Download the raw dataset from coursera website and unzip to the current working directory.

url <- "https://d396qusza40orc.cloudfront.net/dsscapstone/dataset/Coursera-SwiftKey.zip"
destfile <- "Coursera-SwiftKey.zip"
if (!file.exists(destfile)) {
        download.file(url, destfile = destfile, method = "curl")
}
unzip(destfile)

Since only English is analyzed, change the working directory to ./final/en_US

setwd("final/en_US")

Explore the data

This part is for the quiz 1. Get the size of the file, the number of lines in each file, longest line and number of words.

blogs.con <- file("en_US.blogs.txt", "r")
news.con <- file("en_US.news.txt", "r")
twitter.con <- file("en_US.twitter.txt", "r")

blogs <- readLines(blogs.con, encoding = "UTF-8", skipNul = TRUE)
news <- readLines(news.con, encoding = "UTF-8", skipNul = TRUE)
twitter <- readLines(twitter.con, encoding = "UTF-8", skipNul = TRUE)

close(blogs.con)
close(news.con)
close(twitter.con)

blogs.size <- file.size("en_US.blogs.txt") / 1024 / 1024
news.size <- file.size("en_US.news.txt") / 1024 / 1024
twitter.size <- file.size("en_US.twitter.txt") / 1024 / 1024

blogs.lines <- length(blogs)
news.lines <- length(news)
twitter.lines <- length(twitter)

blogs.longestline <- which.max(sapply(blogs, nchar))
news.longestline <- which.max(sapply(news, nchar))
twitter.longestline <- which.max(sapply(twitter, nchar))

getwords <- function(l) {
        a <- sapply(l, function(x) {
                y <- unlist(strsplit(x, "\\s+"))
                length(y)
        })
        sum(a)
}

blogs.words <- getwords(blogs)
news.words <- getwords(news)
twitter.words <- getwords(twitter)
basis.info <- data.frame(size = c(blogs.size, news.size, twitter.size),
                         num.of.lines = c(blogs.lines, news.lines, 
                                          twitter.lines),
                         longest.line = c(blogs.longestline,
                                          news.longestline,
                                          twitter.longestline),
                         num.of.words = c(blogs.words, news.words,
                                          twitter.words),
                         row.names = c("blogs", "news", "twitter"))
basis.info
##             size num.of.lines longest.line num.of.words
## blogs   200.4242       899288       483415     37334149
## news    196.2775      1010242       123628     34372814
## twitter 159.3641      2360148           26     30373605

Preprocessing and cleaning data

To increase the efficiency, 10000 lines are sampled.

# data.sample is a function to take 10% sample of each corpus
data.sample <- function(x) {
        l <- length(x)
        set.seed(2017)
        x[sample(1:l, 10000)]
}

blogs.sample <- data.sample(blogs)
news.sample <- data.sample(news)
twitter.sample <- data.sample(twitter)

The later work will be on the sample corpuses.
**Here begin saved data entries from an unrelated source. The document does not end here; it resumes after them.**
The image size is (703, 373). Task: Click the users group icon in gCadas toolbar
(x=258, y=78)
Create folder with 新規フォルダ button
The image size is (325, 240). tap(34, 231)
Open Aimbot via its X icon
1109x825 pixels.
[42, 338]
Get object sizes of original, and delete.

object.size(blogs)
object.size(news)
object.size(twitter)
rm(blogs)
rm(news)
rm(twitter)

Clean the data

# combine samples of blogs, news and twitter together
bnt.samples <- c(blogs.sample, news.sample, twitter.sample)
rm(blogs.sample)
rm(news.sample)
rm(twitter.sample)

bnt.samples <- iconv(bnt.samples, "UTF-8", "ASCII", sub = "")
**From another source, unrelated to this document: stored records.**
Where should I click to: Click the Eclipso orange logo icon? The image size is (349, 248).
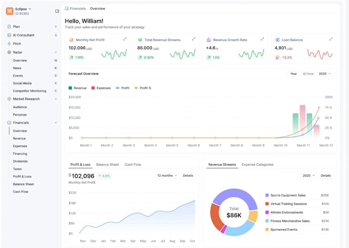click(10, 11)
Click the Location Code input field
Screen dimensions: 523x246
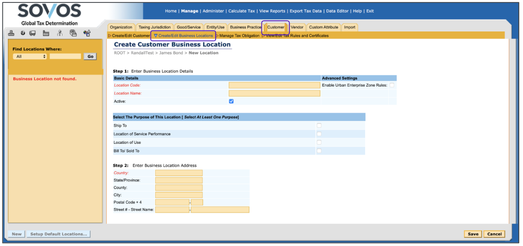pyautogui.click(x=274, y=85)
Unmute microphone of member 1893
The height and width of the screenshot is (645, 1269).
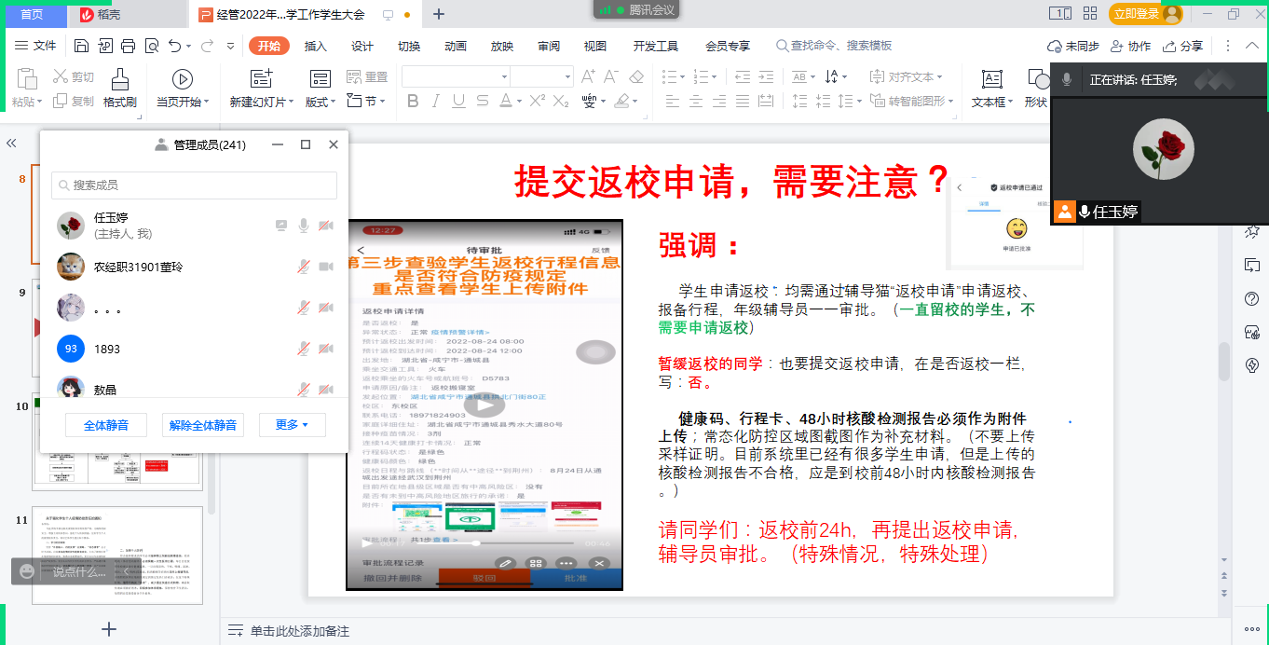304,349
# make all sample into one line
bnt.samples.1 <- paste(bnt.samples, collapse = " ")

# load tm package to clean text data
library(tm)

# create a corpus
bnt.corpus <- VCorpus(VectorSource(bnt.samples.1))
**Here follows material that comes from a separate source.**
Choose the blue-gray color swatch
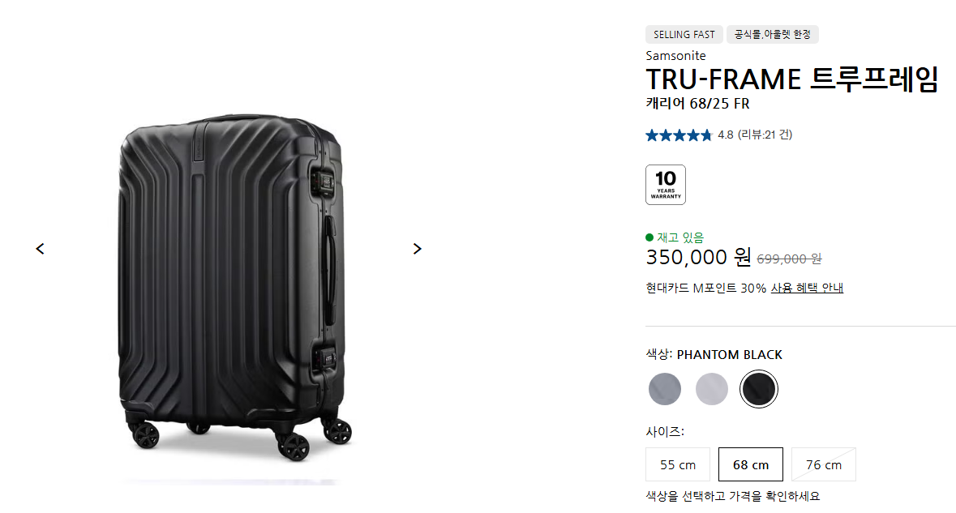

# toSpace is a function that transform a pattern to space
toSpace <- content_transformer(function(x, pattern) gsub(pattern, " ", x))

# remove URLs
bnt.corpus.clean <- tm_map(bnt.corpus, toSpace, "http[s]?://[[:alnum:]_[:punct:]]+")

# remove twitter accounts
bnt.corpus.clean <- tm_map(bnt.corpus.clean, toSpace, "@[[:alnum:]_]+")

Remove the profanity words. A list of bad words banned by google is downloaded from the link, and saved as txt file in the working directory.

profanity <- readLines("google-bad-words.txt", encoding = "UTF-8", skipNul = TRUE)
profanity.clean <- iconv(profanity, "UTF-8", "ASCII", sub = "")
bnt.corpus.clean <- tm_map(bnt.corpus.clean, removeWords, profanity.clean)

Convert words to lower cases, remove numbers, punctuations, and whitespaces, then convert to plain text.

# change all words to lower cases
bnt.corpus.clean <- tm_map(bnt.corpus.clean, content_transformer(tolower))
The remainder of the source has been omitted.